Religion 101

Religion 101

No, Creationism is NOT Science; It’s Religion (Part Three)

As I mentioned in my previous blog entry, a sizable proportion of the American public in general fails to understand that in science, a theory is not just a working hypothesis or a mere educated guess, but actually a systematic, comprehensive, testable, and scientifically well-supported explanation of observed phenomena. Theories never become facts; theories explain facts.

The theory of gravity explains the fact of gravity. The theory of relativity explains the phenomenon of relativity. The theory of evolution explains the fact or phenomenon of evolution.

Using “theory” in this precise, technical sense, creationism does not qualify as a scientific theory. It provides no such systematic, detailed, comprehensive, testable, or scientifically well-supported explanations of anything. There is no genuine empirical evidence to support its claims. It is neither testable nor falsifiable. If the evidence one day compels scientists to re-think or even abandon evolution, scientists will do so, since they are committed to the scientific method, and to following the evidence wherever it may lead. By contrast, no conceivable evidence of any sort can ever convince diehard creationists to abandon creationism; this only underscores the reality that creationism is a faith-based position, rather than a evidence-based position.


Given that creationism is ultimately not a scientific conclusion based upon empirical evidence (it has none, despite what creationist books and websites attempt to present as supporting evidence), it should seem transparently clear that creationism simply has no business being taught in science classes.

Many creationists erroneously argue that their religious belief in divine creation, as described in the biblical book of Genesis, is every bit as much of a “theory” as evolutionary theory (again confusing scientific theory with the colloquial sense of “theory” as a mere hypothetical possibility).
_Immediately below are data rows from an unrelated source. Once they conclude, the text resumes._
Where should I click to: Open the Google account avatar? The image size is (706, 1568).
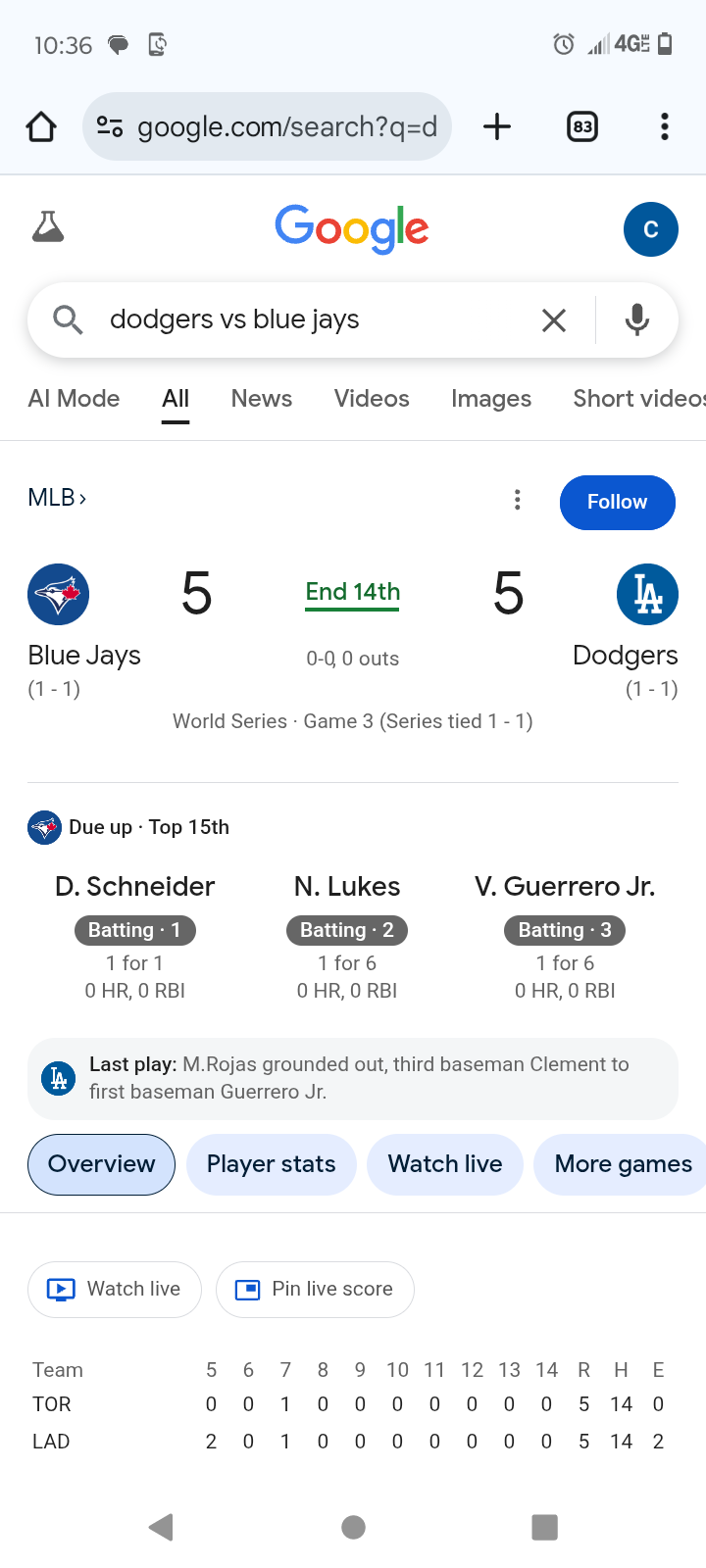click(x=650, y=229)
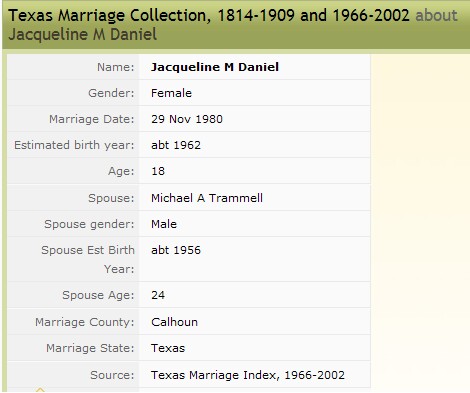
Task: Click the Jacqueline M Daniel header subtitle
Action: [82, 34]
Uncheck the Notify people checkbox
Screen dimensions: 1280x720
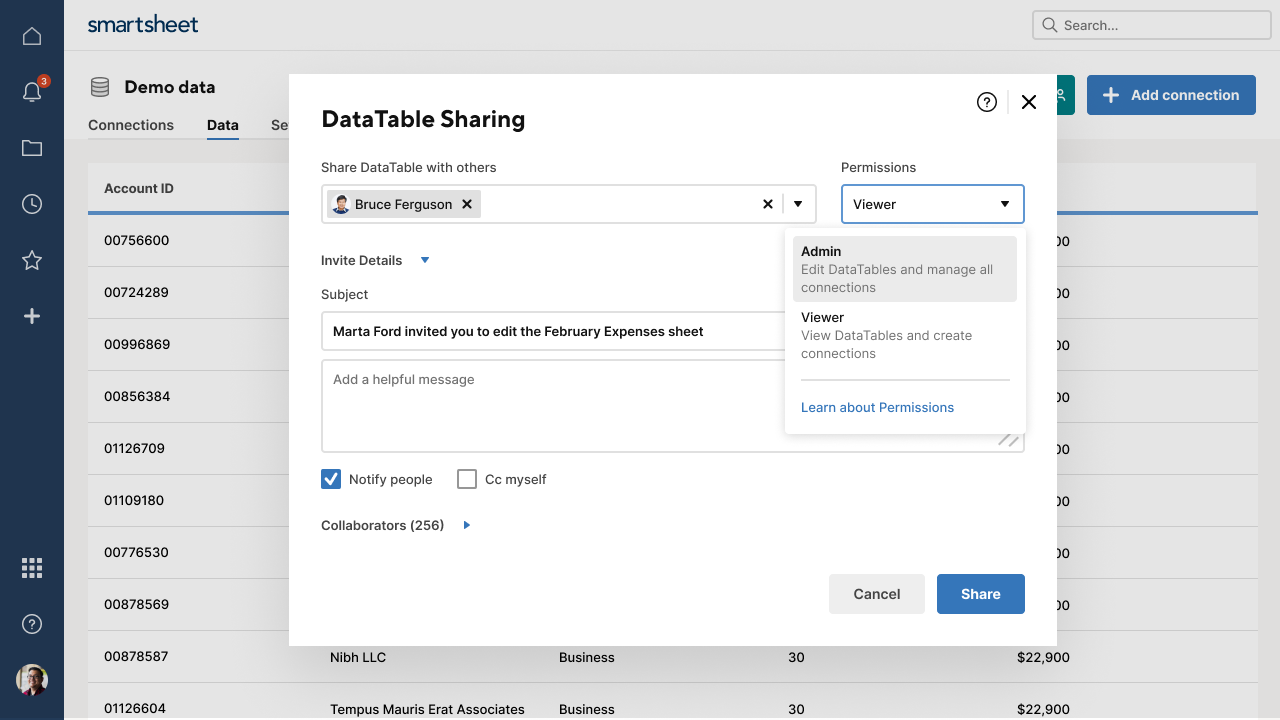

If both are “just theories,” they often argue, then neither yet qualifies as “proven fact” (again failing to realize scientific theories never become facts, but instead function as explanations of facts, while also failing to understand that evolution is both theory and fact). And if, in their minds, both creationism and evolution are both just alternative “unproven theories,” then why not teach both? Why not give both “theories” equal time? Why not just let students decide for themselves?


This might at first sound merely like a reasonable appeal to “fair play,” at least among those who do not fully grasp or appreciate the critical distinction between a legitimate scientific theory and a “theory” in the looser colloquial sense of the term. The problem, of course, is that evolution is a genuine scientific theory (in the precise technical sense of the word), whereas creationism is not. In other words, evolution is real science, and creationism simply isn’t. Science classes are not (or should not be) in the habit of giving equal time to non-scientific alternatives. After all, we don’t expect teachers to devote equal class time to teaching about both astrology as well as astronomy, or to alchemy as well as chemistry, or to arguments in favor of a flat earth. Teaching creationism alongside evolution would give the false impression that creationism was somehow on par with evolution as a scientific theory, when in fact such is simply not the case.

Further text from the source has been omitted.